* WORK ITEM:
Nothing should be left out: output all of the entries exactly.

┌─ INFORMATION PROVIDED

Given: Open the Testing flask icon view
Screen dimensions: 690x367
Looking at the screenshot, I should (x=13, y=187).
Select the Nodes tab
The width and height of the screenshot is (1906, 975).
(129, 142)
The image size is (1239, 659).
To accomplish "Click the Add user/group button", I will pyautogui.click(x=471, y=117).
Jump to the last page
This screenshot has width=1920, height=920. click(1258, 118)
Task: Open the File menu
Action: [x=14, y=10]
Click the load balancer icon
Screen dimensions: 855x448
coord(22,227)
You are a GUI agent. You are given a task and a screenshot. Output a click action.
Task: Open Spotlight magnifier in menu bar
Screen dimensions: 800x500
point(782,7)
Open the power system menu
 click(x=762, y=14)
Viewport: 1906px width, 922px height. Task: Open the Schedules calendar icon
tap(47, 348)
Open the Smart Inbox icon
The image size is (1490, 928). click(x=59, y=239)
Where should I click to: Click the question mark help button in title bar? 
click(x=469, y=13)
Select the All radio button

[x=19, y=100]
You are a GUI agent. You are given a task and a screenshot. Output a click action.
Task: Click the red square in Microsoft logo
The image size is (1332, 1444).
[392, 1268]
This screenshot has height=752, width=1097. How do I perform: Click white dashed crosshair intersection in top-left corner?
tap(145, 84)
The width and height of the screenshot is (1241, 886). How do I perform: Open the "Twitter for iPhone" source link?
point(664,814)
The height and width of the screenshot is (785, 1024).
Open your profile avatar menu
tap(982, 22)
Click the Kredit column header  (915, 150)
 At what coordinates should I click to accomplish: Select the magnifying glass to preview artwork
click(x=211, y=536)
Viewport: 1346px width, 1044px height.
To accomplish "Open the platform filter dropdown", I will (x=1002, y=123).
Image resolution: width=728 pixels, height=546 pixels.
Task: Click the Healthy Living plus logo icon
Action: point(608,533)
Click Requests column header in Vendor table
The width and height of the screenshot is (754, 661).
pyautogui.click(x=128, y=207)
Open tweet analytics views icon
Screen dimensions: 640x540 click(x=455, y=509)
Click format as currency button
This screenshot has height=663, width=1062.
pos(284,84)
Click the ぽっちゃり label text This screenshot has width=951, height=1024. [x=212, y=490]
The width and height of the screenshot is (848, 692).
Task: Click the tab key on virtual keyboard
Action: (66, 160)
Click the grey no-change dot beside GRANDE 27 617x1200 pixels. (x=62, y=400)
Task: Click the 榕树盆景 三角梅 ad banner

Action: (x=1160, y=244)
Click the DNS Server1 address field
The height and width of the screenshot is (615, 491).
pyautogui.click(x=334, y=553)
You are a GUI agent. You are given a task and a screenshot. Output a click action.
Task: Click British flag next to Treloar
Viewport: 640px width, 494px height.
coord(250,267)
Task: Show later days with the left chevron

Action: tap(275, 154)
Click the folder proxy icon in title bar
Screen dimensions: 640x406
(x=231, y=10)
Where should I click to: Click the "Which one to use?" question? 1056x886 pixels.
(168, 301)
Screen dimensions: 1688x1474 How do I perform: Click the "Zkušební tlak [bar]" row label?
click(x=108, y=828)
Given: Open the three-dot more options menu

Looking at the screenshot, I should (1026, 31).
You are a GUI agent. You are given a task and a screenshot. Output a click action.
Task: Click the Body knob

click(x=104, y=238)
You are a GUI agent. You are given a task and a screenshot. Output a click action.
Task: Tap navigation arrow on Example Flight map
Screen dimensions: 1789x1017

└─

* TASK RESULT:
Given: Open the Testing flask icon view
Screen dimensions: 690x367
Looking at the screenshot, I should (x=13, y=187).
Select the Nodes tab
The width and height of the screenshot is (1906, 975).
(129, 142)
The image size is (1239, 659).
To accomplish "Click the Add user/group button", I will pyautogui.click(x=471, y=117).
Jump to the last page
This screenshot has width=1920, height=920. click(1258, 118)
Task: Open the File menu
Action: [x=14, y=10]
Click the load balancer icon
Screen dimensions: 855x448
coord(22,227)
You are a GUI agent. You are given a task and a screenshot. Output a click action.
Task: Open Spotlight magnifier in menu bar
Screen dimensions: 800x500
point(782,7)
Open the power system menu
 click(x=762, y=14)
Viewport: 1906px width, 922px height. Task: Open the Schedules calendar icon
tap(47, 348)
Open the Smart Inbox icon
The image size is (1490, 928). click(x=59, y=239)
Where should I click to: Click the question mark help button in title bar? 
click(x=469, y=13)
Select the All radio button

[x=19, y=100]
You are a GUI agent. You are given a task and a screenshot. Output a click action.
Task: Click the red square in Microsoft logo
The image size is (1332, 1444).
[392, 1268]
This screenshot has height=752, width=1097. How do I perform: Click white dashed crosshair intersection in top-left corner?
tap(145, 84)
The width and height of the screenshot is (1241, 886). How do I perform: Open the "Twitter for iPhone" source link?
point(664,814)
The height and width of the screenshot is (785, 1024).
Open your profile avatar menu
tap(982, 22)
Click the Kredit column header  (915, 150)
 At what coordinates should I click to accomplish: Select the magnifying glass to preview artwork
click(x=211, y=536)
Viewport: 1346px width, 1044px height.
To accomplish "Open the platform filter dropdown", I will (x=1002, y=123).
Image resolution: width=728 pixels, height=546 pixels.
Task: Click the Healthy Living plus logo icon
Action: point(608,533)
Click Requests column header in Vendor table
The width and height of the screenshot is (754, 661).
pyautogui.click(x=128, y=207)
Open tweet analytics views icon
Screen dimensions: 640x540 click(x=455, y=509)
Click format as currency button
This screenshot has height=663, width=1062.
pos(284,84)
Click the ぽっちゃり label text This screenshot has width=951, height=1024. [x=212, y=490]
The width and height of the screenshot is (848, 692).
Task: Click the tab key on virtual keyboard
Action: (66, 160)
Click the grey no-change dot beside GRANDE 27 617x1200 pixels. (x=62, y=400)
Task: Click the 榕树盆景 三角梅 ad banner

Action: (x=1160, y=244)
Click the DNS Server1 address field
The height and width of the screenshot is (615, 491).
pyautogui.click(x=334, y=553)
You are a GUI agent. You are given a task and a screenshot. Output a click action.
Task: Click British flag next to Treloar
Viewport: 640px width, 494px height.
coord(250,267)
Task: Show later days with the left chevron

Action: tap(275, 154)
Click the folder proxy icon in title bar
Screen dimensions: 640x406
(x=231, y=10)
Where should I click to: Click the "Which one to use?" question? 1056x886 pixels.
(168, 301)
Screen dimensions: 1688x1474 How do I perform: Click the "Zkušební tlak [bar]" row label?
click(x=108, y=828)
Given: Open the three-dot more options menu

Looking at the screenshot, I should (1026, 31).
You are a GUI agent. You are given a task and a screenshot. Output a click action.
Task: Click the Body knob

click(x=104, y=238)
You are a GUI agent. You are given a task and a screenshot. Output a click action.
Task: Tap navigation arrow on Example Flight map
Screen dimensions: 1789x1017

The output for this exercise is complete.